[T]he moral point of the matter is never reached by calling what happened by the name of ‘genocide’ or by counting the many millions of victims: extermination of whole peoples had happened before in antiquity, as well as in modern colonization. It is reached only when we realize this happened within the frame of a legal order and that the cornerstone of this ‘new law’ consisted of the command ‘Thou shall kill,’ not thy enemy but innocent people who were not even potentially dangerous, and not for any reason of necessity but, on the contrary, even against all military and other utilitarian calculations. … And these deeds were not committed by outlaws, monsters, or raving sadists, but by the most respected members of respectable society.
The newspapers report this morning that the law on minimum sentencing will be extended and also amended to further circumscribe the discretion of judges in handing down sentences in criminal cases.
Some lawyers, academics and, of course, judges object to this legislation because they argue it interferes with the ability of judges to make wise sentencing decisions, based on years of experience and in the light of the specific facts before it. Judges, so the argument goes, must dispense justice to individuals and can best do so if they can rely on their years of experience to do so.
Some also argue that the legislation has the potential to affect the independence of the judiciary because it represents interference by the legislature into what is essentially a judicial function.
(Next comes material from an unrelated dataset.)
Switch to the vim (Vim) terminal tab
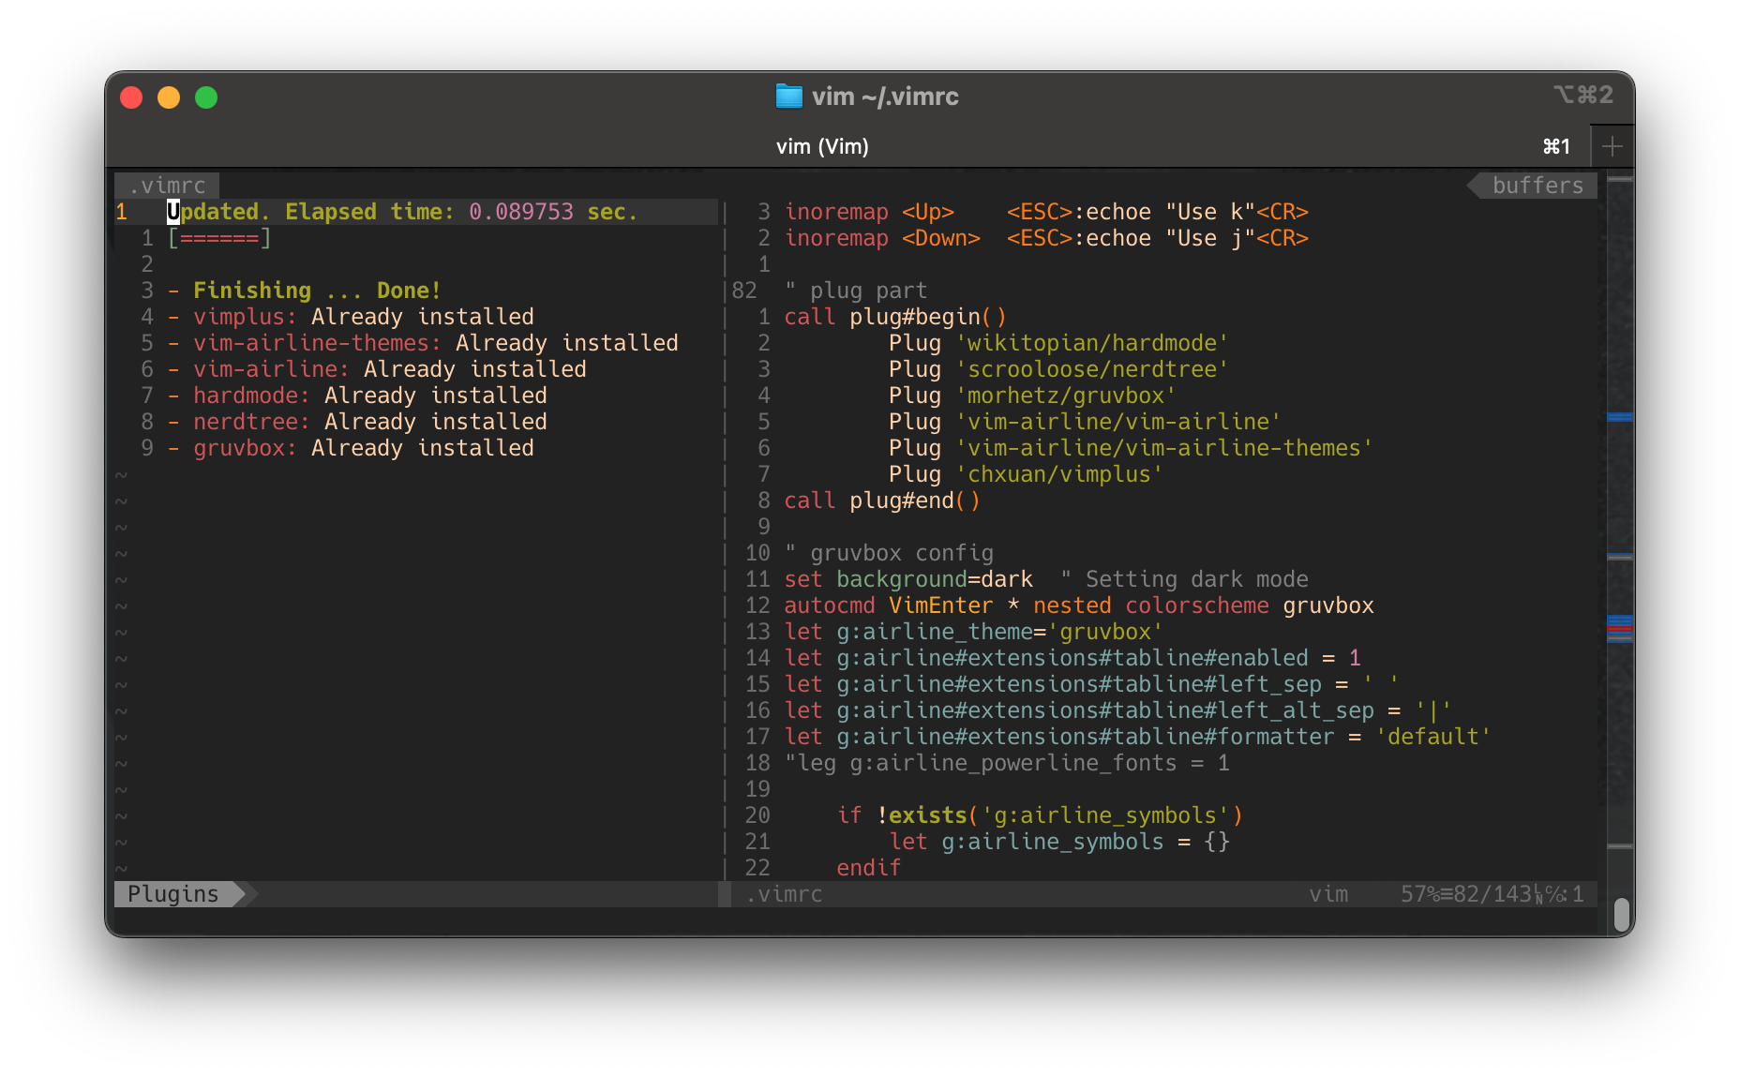 point(823,145)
I am on the other side of this argument. Often, when judges say they rely on their accumulated wisdom and insight, I fear that they are really relying on their ingrained collective prejudices built up over many years as part of the male dominated legal elite.
For example, many judges (and many more magistrates) have demonstrated a particular lack of insight into the fears and concerns of women in cases dealing with sexual offences and other forms of violence against women. The kind of utterances made by the Judge in the Jacob Zuma rape trial did not seem to express a deep understanding of the world of poor black women.
Minimum sentencing is a blunt instrument to begin to address this problem. It should, ideally, go hand in hand with judicial training to shock judges out of the self-satisfying complacency under which some of them languish. But some judges – usually those most in need of training – are not very enthusiastic about having their assumptions and prejudices challenged.
What minimum sentencing laws should not be used for, is as window dressing to try and keep the fearful public happy. Often such laws are deployed by politicians who do not know how else to signal to voters that they take crime seriously. That can only lead to unnecessary high prison populations and injustice.
Of course there is a broader need for sentencing guidelines for magistrates and judges to try and get some more consistency into the system. But that is such a hot potato that even Johnny de Lange, the Minister – I mean Deputy Minister – of Justice has not yet tackled it.